Les tests in vitro effectués par Guillaume Morissette, Lucie Germain et François Marceau montrent que l’application de DMAE provoque un gonflement rapide et spectaculaire des vacuoles de cellules cutanées appelées fibroblastes. Les vacuoles sont des réservoirs qui interviennent dans les échanges entre l’intérieur et l’extérieur de la cellule; on y retrouve diverses molécules ainsi que des déchets cellulaires. Selon les chercheurs, le gonflement pathologique des fibroblastes serait dû à l’absorption de DMAE et d’eau dans les vacuoles.
Si les chercheurs utilisent le terme pathologique pour décrire ce gonflement, c’est que dans les heures qui ont suivi l’application du DMAE, ils ont observé un ralentissement important de la division cellulaire, allant jusqu’à son arrêt, une inhibition de certaines réactions métaboliques et la mort d’un pourcentage significatif de fibroblastes. Ce taux de mortalité, qui variait en fonction directe de la concentration de DMAE, dépassait 25 % après 24 heures pour des concentrations s’apparentant à une application normale de crème antirides. L’épaississement de la peau provoqué par le gonflement pathologique des vacuoles expliquerait l’effet antirides du DMAE, résument les trois chercheurs.
«Même si le DMAE est un produit quasiment médicamenteux et que d’autres produits de la même famille sont des médicaments, il existe très peu de documentation scientifique sur ses effets pharmacologiques et toxicologiques», déplore François Marceau. Le chercheur se défend toutefois de partir en croisade contre ce composé. «Nous n’affirmons pas qu’il est dangereux pour la santé, mais nos résultats indiquent qu’il serait temps de faire une étude sérieuse pour le savoir.»
Le cas du DMAE n’est pas un unique dans le monde des produits de beauté, poursuit le chercheur. «Plusieurs composés qui se retrouvent dans les cosmétiques sont aussi complexes que les médicaments, ils sont absorbés par la peau, ils sont concentrés dans les cellules, ils circulent dans le sang, ils sont éliminés par les reins ou peut-être même stockés dans le foie. Pourtant, le cadre réglementaire qui régit leur usage est beaucoup moins strict que celui des médicaments», constate-t-il.
Le professeur Marceau est bien conscient que son message de prudence risque de ne pas être bien accueilli par les fabricants de cosmétiques ni par les personnes qui font usage de produits antirides. «Depuis des siècles, les femmes sont prêtes à prendre des risques pour être belles», note-t-il.

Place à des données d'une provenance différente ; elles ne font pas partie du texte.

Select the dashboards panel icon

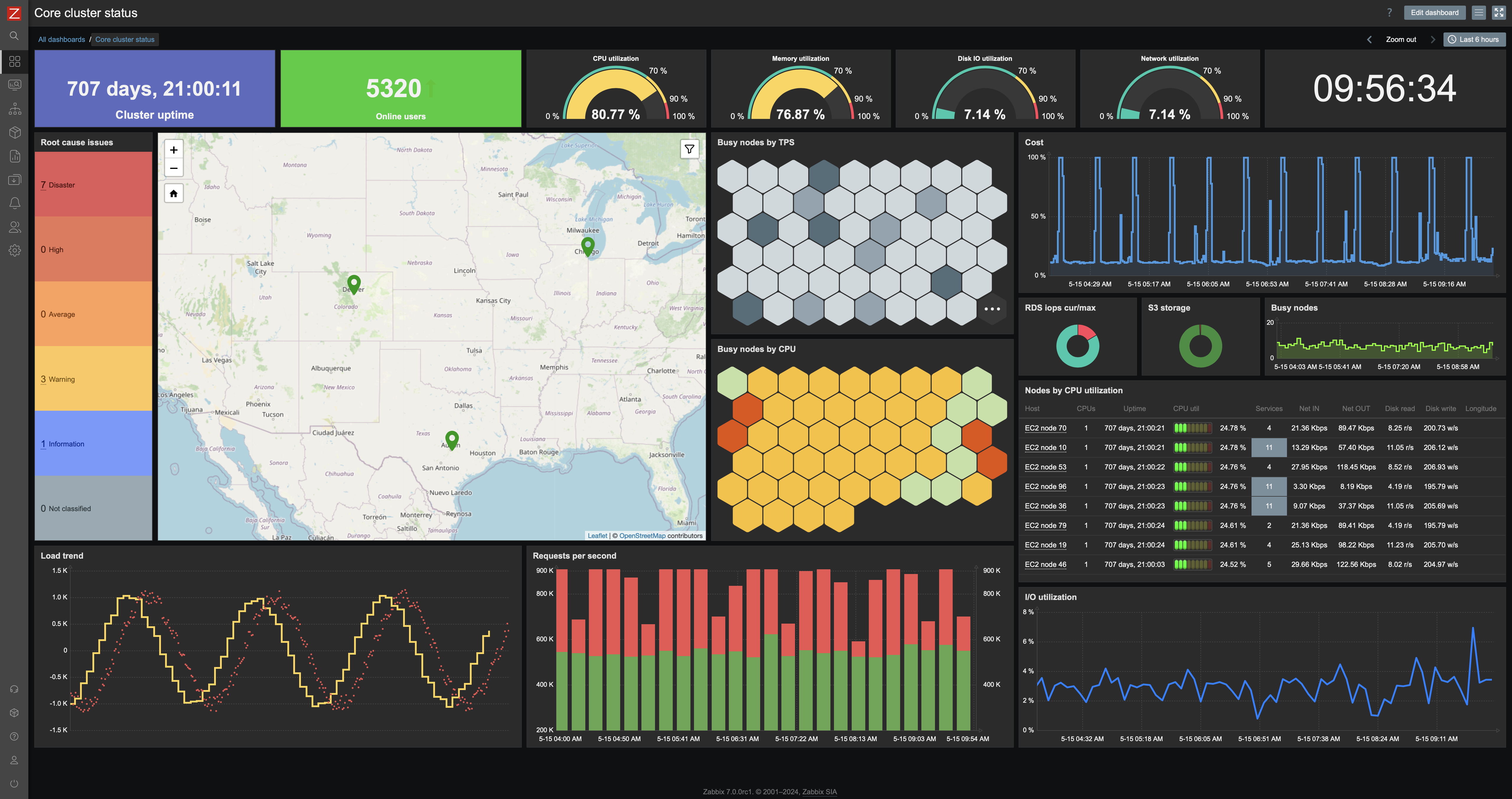tap(14, 62)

Ce risque est-il trop grand dans le cas du DMAE? «Il est inconnu. C’est d’ailleurs là tout le problème.»
À ceux et celles qui veulent garder une peau jeune le plus longtemps possible, le professeur-médecin n’a pour l’instant qu’une recommandation, qui doit cependant être suivie à la lettre toute la vie durant: éviter l’exposition directe aux rayons solaires.